EXCERPT:
.....

Auckland events 2014


TENZ Auckland Regional mini-conference March 2014

The Saturday 22 March event was hosted at the Epsom Campus of Auckland University. It was free to current TENZ members with a charge for non-members to help cover costs. The morning session incorporated a number of presentations to the group as a whole, and was followed by an afternoon of smaller specialist workshop groups.

“I thought the day was very succssful,” says TENZ Auckland committee member Moira Patterson. “We appreciated that Elizabeth Eley was able attend and to give the group a Ministry of Education perspective,” says Moira. “Her responsibilities are across the curriculum but she was able to refer to current developments and initiatives in Technology, and listened to some of the concerns expressed around the level of coverage of Technology within the Ministry priorities at the moment.”

“Nicole Price, recently appointed to a facilitator position within the Ministry’s current PLD initiative, talked about her new role. Then Maurie Abraham, principal of Hobsonville Point Secondary College (New Zealand’s first secondary school to be built under a public/private partnership agreement), gave a presentation focusing on the teaching and learning philosophy of the school. The final presentation was by Jude Black the principal of Green Bay Primary School who focused on the professional development of her teachers.”

“These morning sessions were very well received, although they were perhaps more general in coverage and less Technology-specific than in the past,” says Moira.

"It was slightly disappointing, that a few of the planned afternoon workshop groups didn’t attract sufficient numbers to go ahead but there was still a good variety of activity on offer for people to select from" she says.

“We had groups looking at, for example, health and safety and progression indicators. Then there was Ross Petersen from the Skills Organisation working with a group doing Electronics and more unusual workshops like Maori weaving and wine appreciation provided a bit of added variety as well.”

In reflecting on the success of the day, Moira pointed to the wide variety of needs of today’s teachers of Technology and that many are having to quickly come up to speed from a very limited base to meet the demands placed on them. “Curriculum delivery seems to have dropped down the Ministry’s priority list, so there’s plenty of space for the sort of PD initiative that TENZ is looking to establish at a national level,” she says.

Moira says that, with a successful mini-conference behind them, the Auckland group are now looking to building on that base over the rest of the year.

 “We’ve discussed the idea of forming regional cluster groups - and now we’ve got groups organised in the North, South, East, West and Central areas,” says Moira. “Teachers in each of these areas have volunteered to host a first meeting of each cluster to get things underway, and very soon we’ll add in people from the membership lists to those groups and send out emails. We hope that things will be a little less frantic now and that once the clusters are up and running they will just grow naturally.”

“We’ve also got a Facebook page started for access by  the whole of the Auckland TENZ regional membership –https://www.facebook.com/groups/455512361246411 - we’re hoping to get that fully up and running across the region over the next couple of months as well.”

“We’ve got the mini conference under our belts now,” says Moira. “We saw that as the big event for this year, but we'll be aiming to have another larger event at the end of the year to bring more people onboard for our Auckland committee.”

.....

DATASET ROWS:
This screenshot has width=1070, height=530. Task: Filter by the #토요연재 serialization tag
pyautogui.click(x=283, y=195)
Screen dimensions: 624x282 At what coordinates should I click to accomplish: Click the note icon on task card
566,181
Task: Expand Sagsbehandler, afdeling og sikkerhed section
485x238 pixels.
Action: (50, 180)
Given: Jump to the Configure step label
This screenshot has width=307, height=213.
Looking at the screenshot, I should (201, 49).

.....

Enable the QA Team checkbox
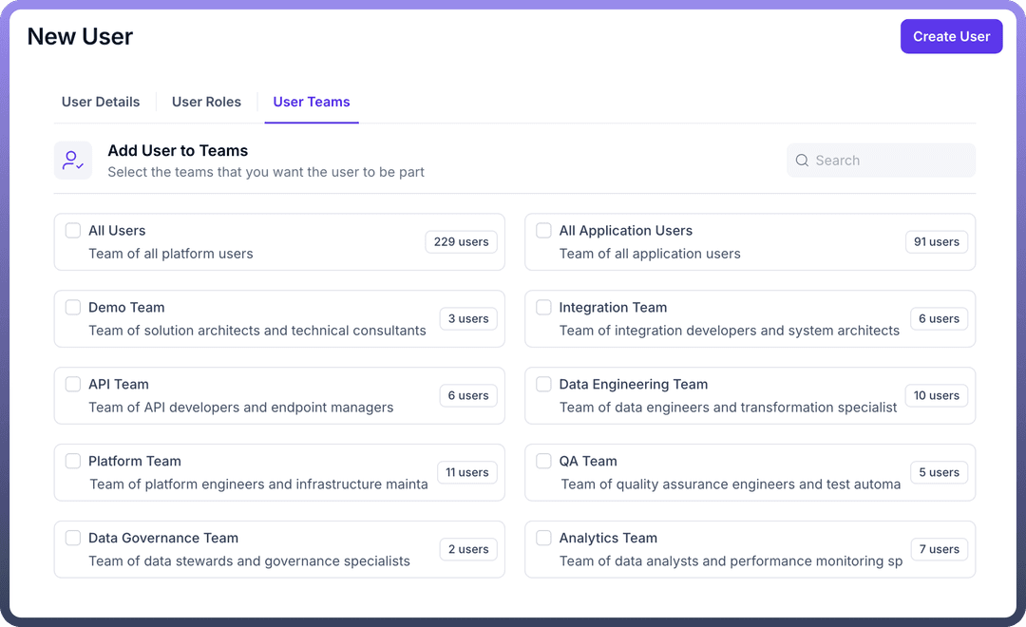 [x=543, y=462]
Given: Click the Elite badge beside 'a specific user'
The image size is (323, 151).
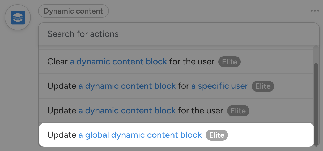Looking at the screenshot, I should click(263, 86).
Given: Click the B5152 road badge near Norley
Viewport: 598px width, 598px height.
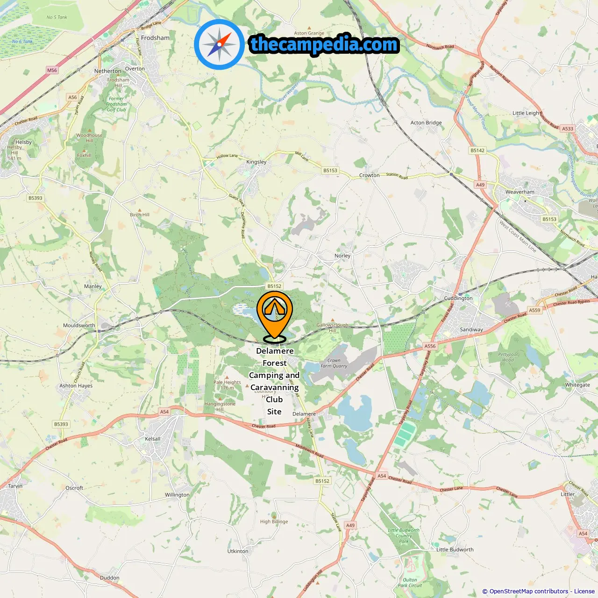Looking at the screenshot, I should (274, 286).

.....

EXERCISE TASK A: In the Auckland events text, where was the Saturday 22 March mini-conference hosted?
EXERCISE TASK B: Reproduce the part of the Auckland events text starting with "The Saturday 22" and going on through "specialist workshop groups.".

FINAL RESULT A: The Epsom Campus of Auckland University.

FINAL RESULT B:
The Saturday 22 March event was hosted at the Epsom Campus of Auckland University. It was free to current TENZ members with a charge for non-members to help cover costs. The morning session incorporated a number of presentations to the group as a whole, and was followed by an afternoon of smaller specialist workshop groups.